3. Pensatori centrali

  1. Adam Smith, Jean-Baptiste Say, David Ricardo, Thomas Roberto, Malthus e John Stuart Mill sono i principali studiosi di teorie economiche classiche
  2. L'economia neoclassica era basata sui libri di William Stanley Jevons, Carl Menger, Leon Walras e altri

4. Obiettivo

  1. L'economia classica è associata al modo in cui le economie si contraggono e si espandono. Tutte le teorie sono sviluppate tenendo presente una visione ampia dell'economia
  2. La scuola di pensiero neoclassica si occupa dei comportamenti individuali o aziendali

Critiche all'economia classica

  1. L'economia classica non era idonea all'attuazione nelle economie moderne, in particolare l'argomento della libera concorrenza.
  2. Le teorie, i concetti e le credenze classiche erano incoerenti.
  3. L'ipotesi irrealistica della completa condizione occupazionale.
  4. L'economia marxiana e keynesiana contraddiceva le regole economiche classiche del libero mercato e dell'intervento del governo. C'erano alternative migliori all'economia tradizionale.
  5. Keynes ha attaccato la pratica di grande interesse.
  6. Keynes ha sottolineato che il libero mercato si traduceva in sottoconsumo e sottospendio.
  7. L'economia classica non è riuscita a riportare l'economia al suo pieno potenziale, né gli economisti tradizionali hanno affrontato il tempo impiegato dal mercato per tornare all'equilibrio.
  8. A differenza dell'economia keynesiana, l'economia classica non è stata in grado di spiegare perché si è verificata la grande depressione e non ha fornito raccomandazioni per rafforzare l'economia.
  9. Keynes ha sostenuto l'attuazione delle politiche economiche con l'aiuto dell'intervento del governo.

Conclusione!

Sulla nota conclusiva, è chiaro che l'economia classica è stata utile nel consentire ai paesi di migrare dal dominio monarchico alle democrazie capitalistiche utilizzando l'autoregolamentazione.

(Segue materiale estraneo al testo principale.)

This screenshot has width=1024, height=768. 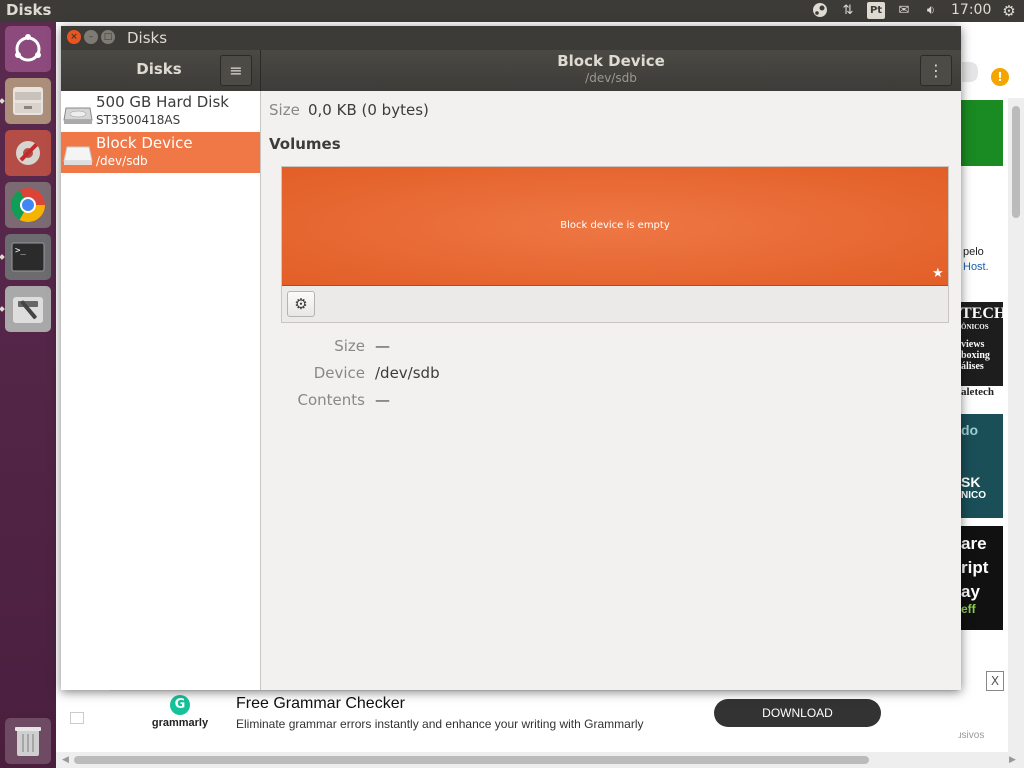 I want to click on side-text-block: pelo Host., so click(x=976, y=260).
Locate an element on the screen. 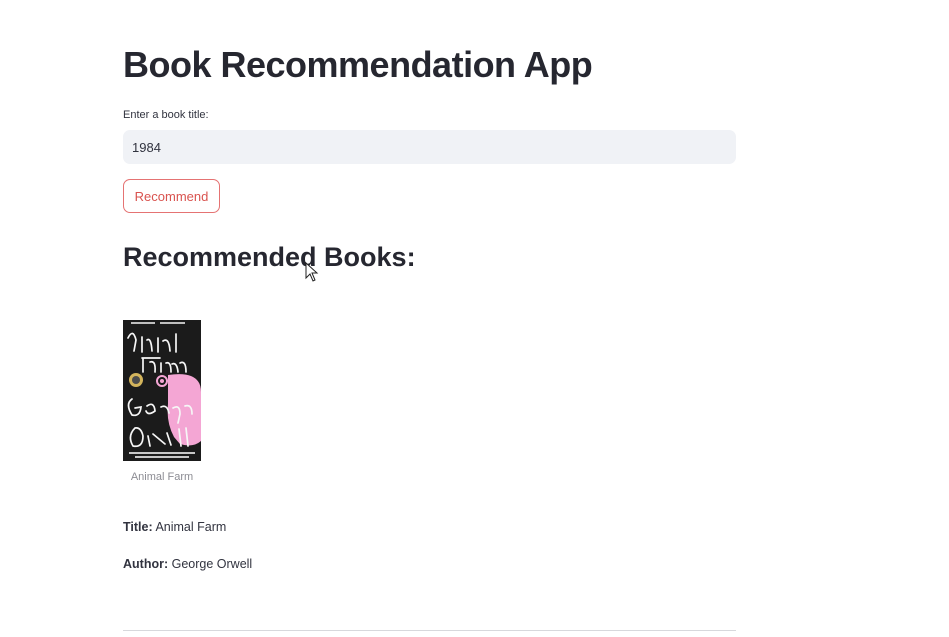 Image resolution: width=949 pixels, height=637 pixels. book-cover-image is located at coordinates (162, 390).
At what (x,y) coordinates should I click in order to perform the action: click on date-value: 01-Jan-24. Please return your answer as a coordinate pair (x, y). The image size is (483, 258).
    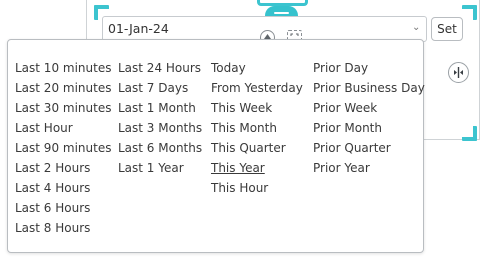
    Looking at the image, I should click on (138, 28).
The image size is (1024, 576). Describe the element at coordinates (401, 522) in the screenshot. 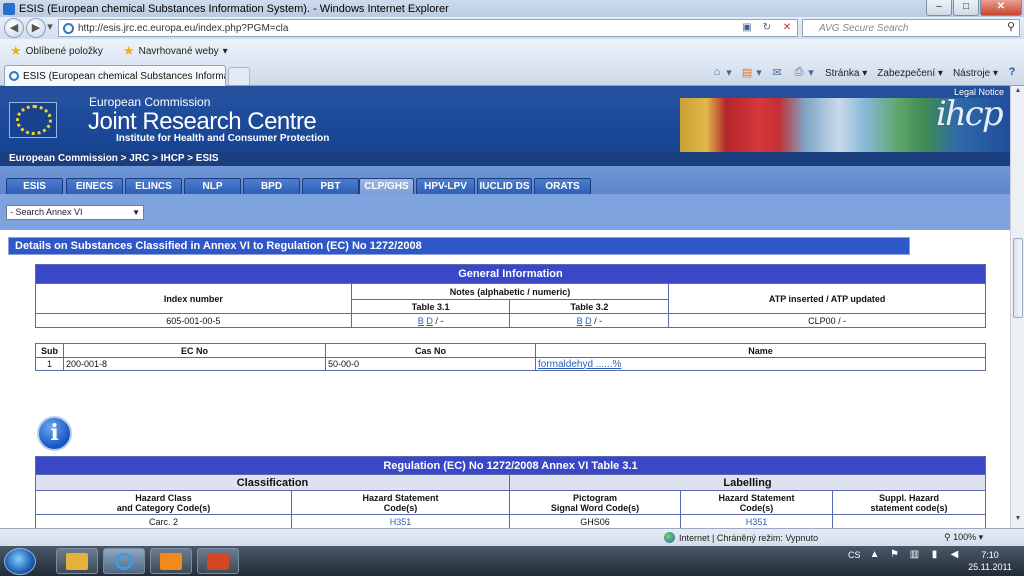

I see `hazard-statement-link: H351` at that location.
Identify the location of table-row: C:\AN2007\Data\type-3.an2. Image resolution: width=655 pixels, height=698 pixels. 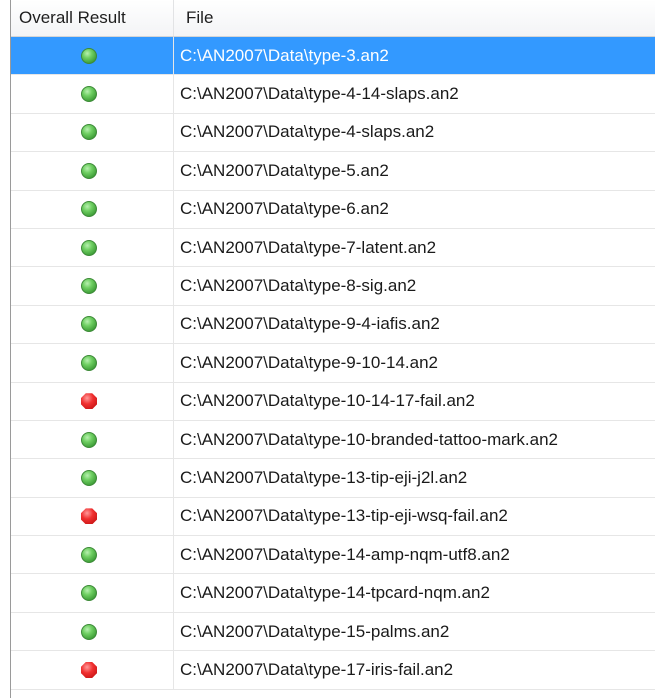
(333, 56).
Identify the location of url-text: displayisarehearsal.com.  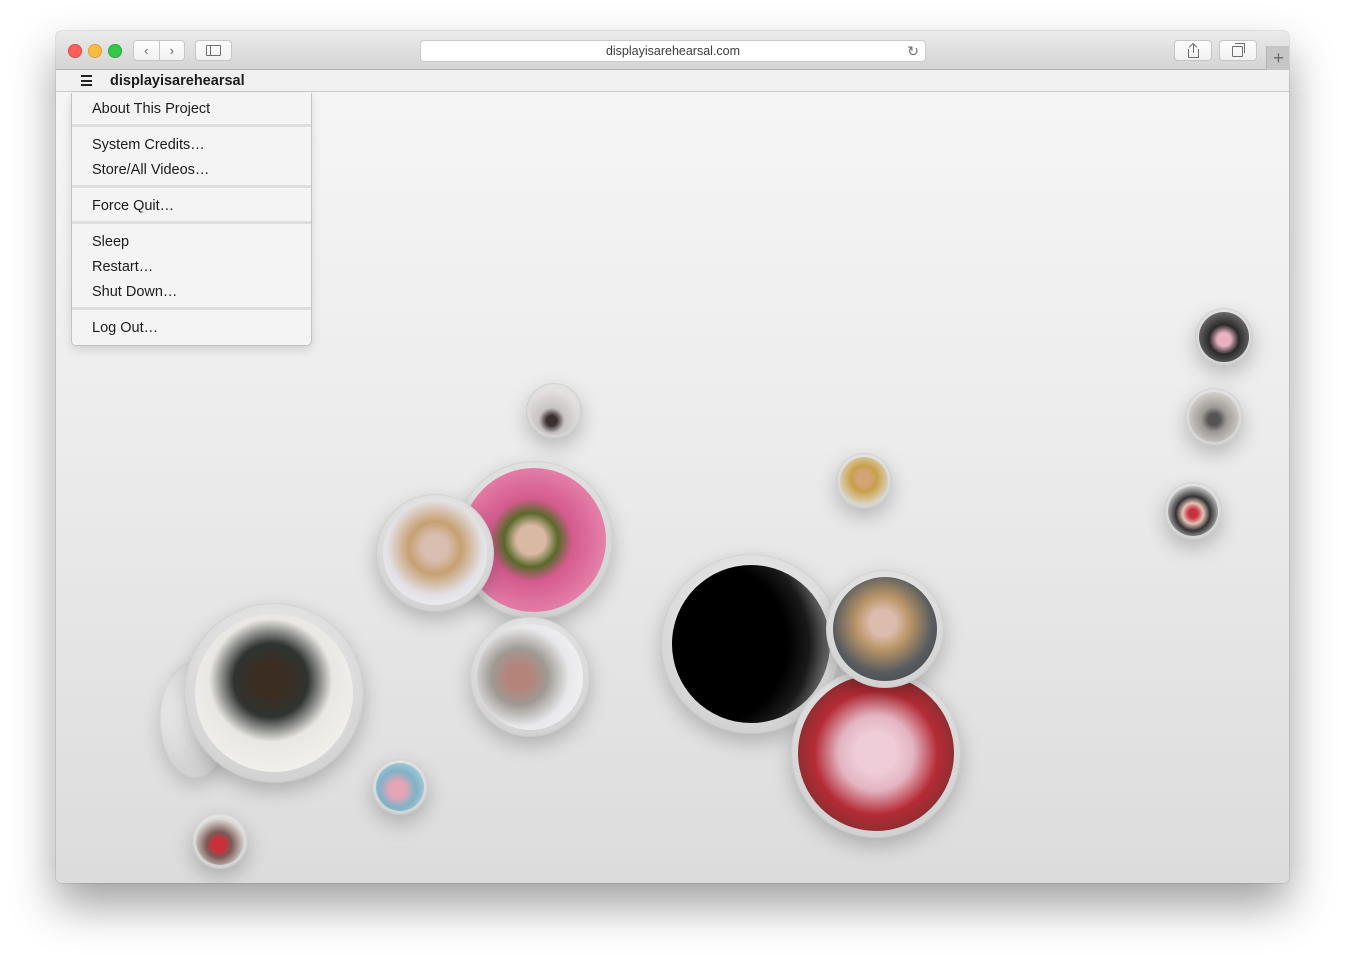
(673, 51).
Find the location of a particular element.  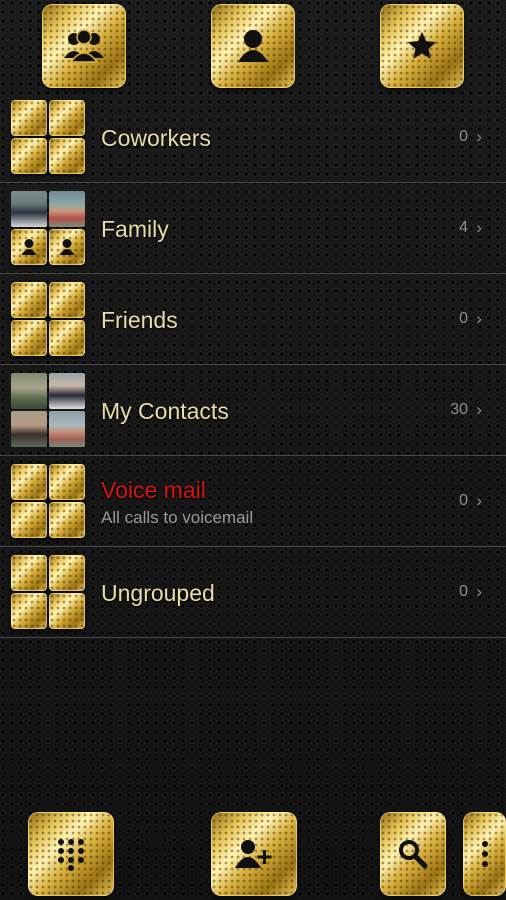

add-person-icon is located at coordinates (254, 854).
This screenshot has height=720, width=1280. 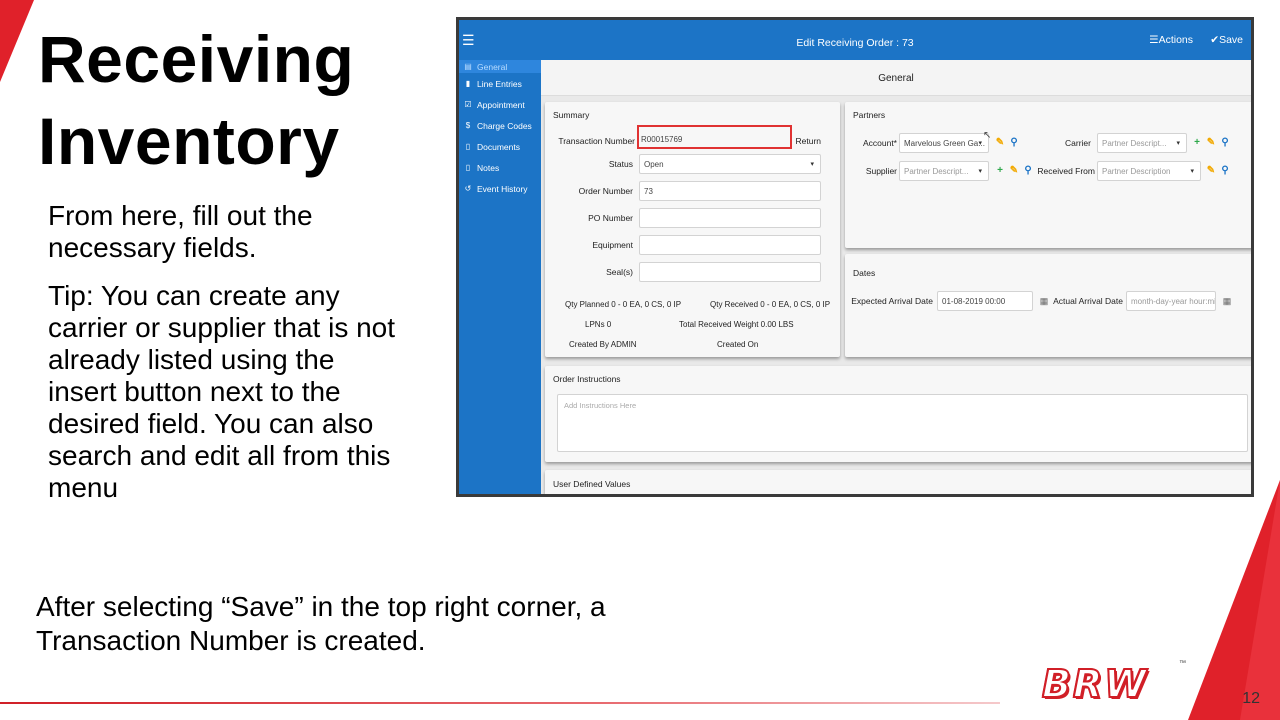 What do you see at coordinates (1211, 143) in the screenshot?
I see `edit-carrier-icon: ✎` at bounding box center [1211, 143].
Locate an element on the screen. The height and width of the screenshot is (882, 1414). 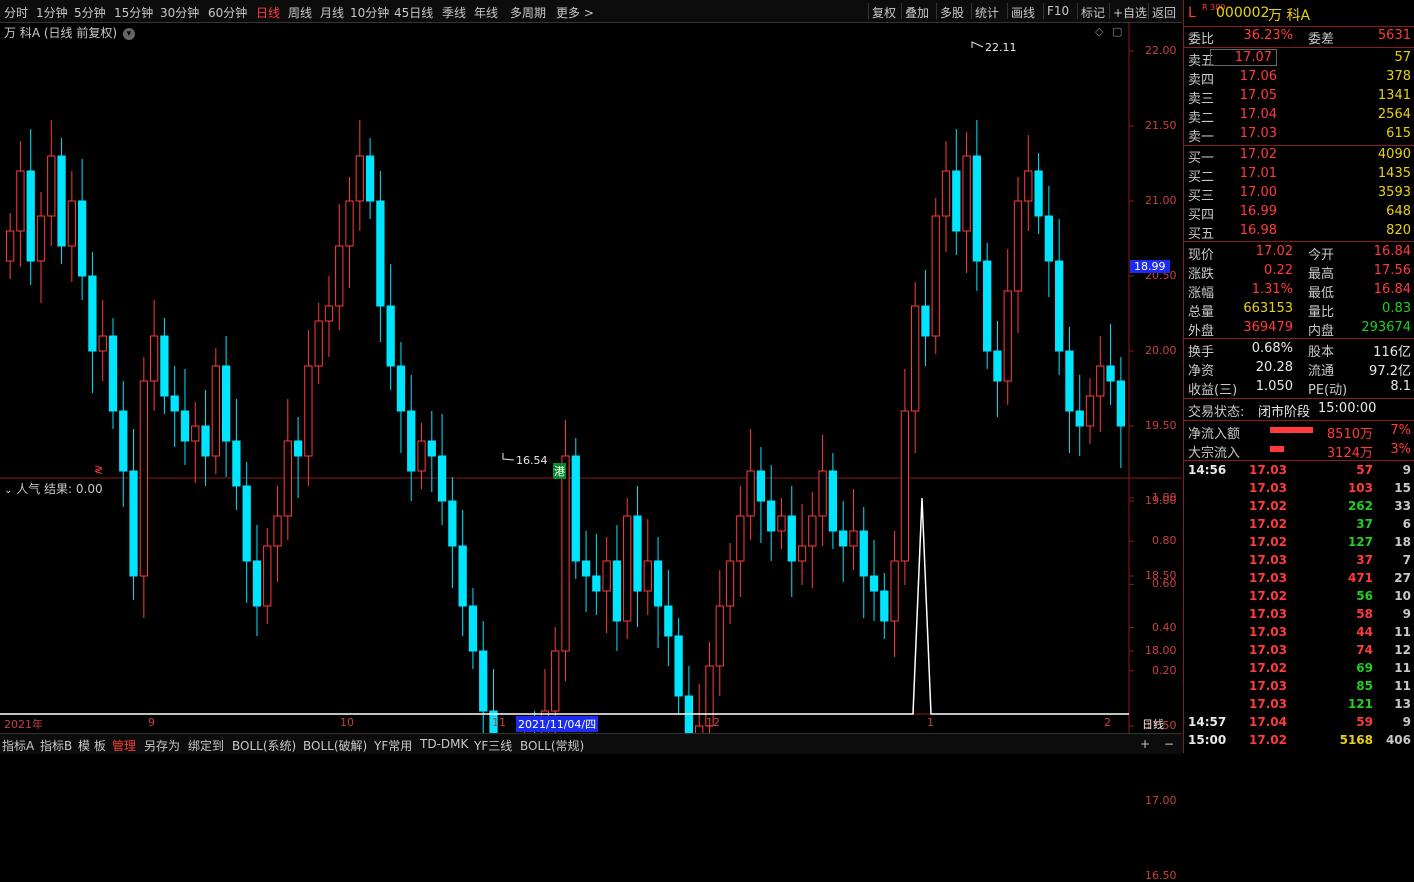
tick-row: 17.02 127 18 is located at coordinates (1299, 543).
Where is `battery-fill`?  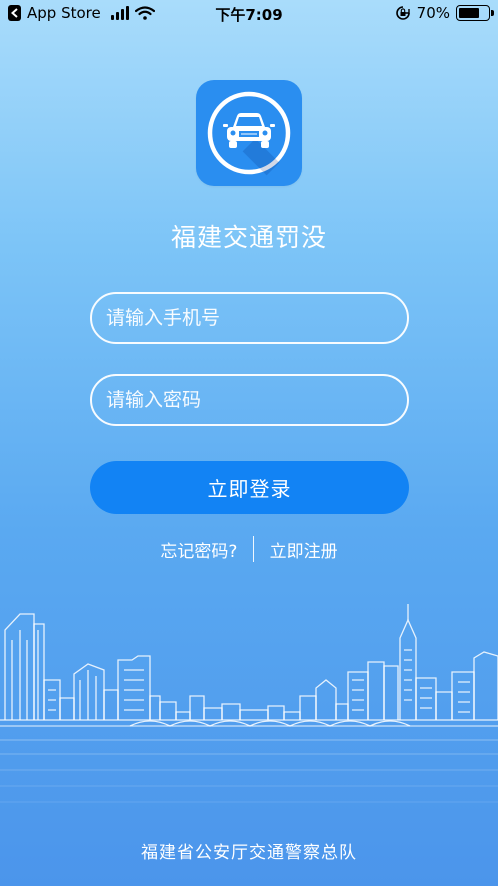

Ha spiegato i concetti di valore, offerta nazionale e internazionale, domanda, prezzo e distribuzione nel mondo dell'economia. Questa teoria è stata successivamente sostituita con idee più aggiornate come l'economia keynesiana che includeva l'intervento del governo nella gestione dell'economia.

Ora, cosa ne pensi delle teorie economiche classiche nel rivoluzionare e migliorare le operazioni economiche in tutto il mondo? Condividi la tua opinione con noi nella sezione commenti qui sotto.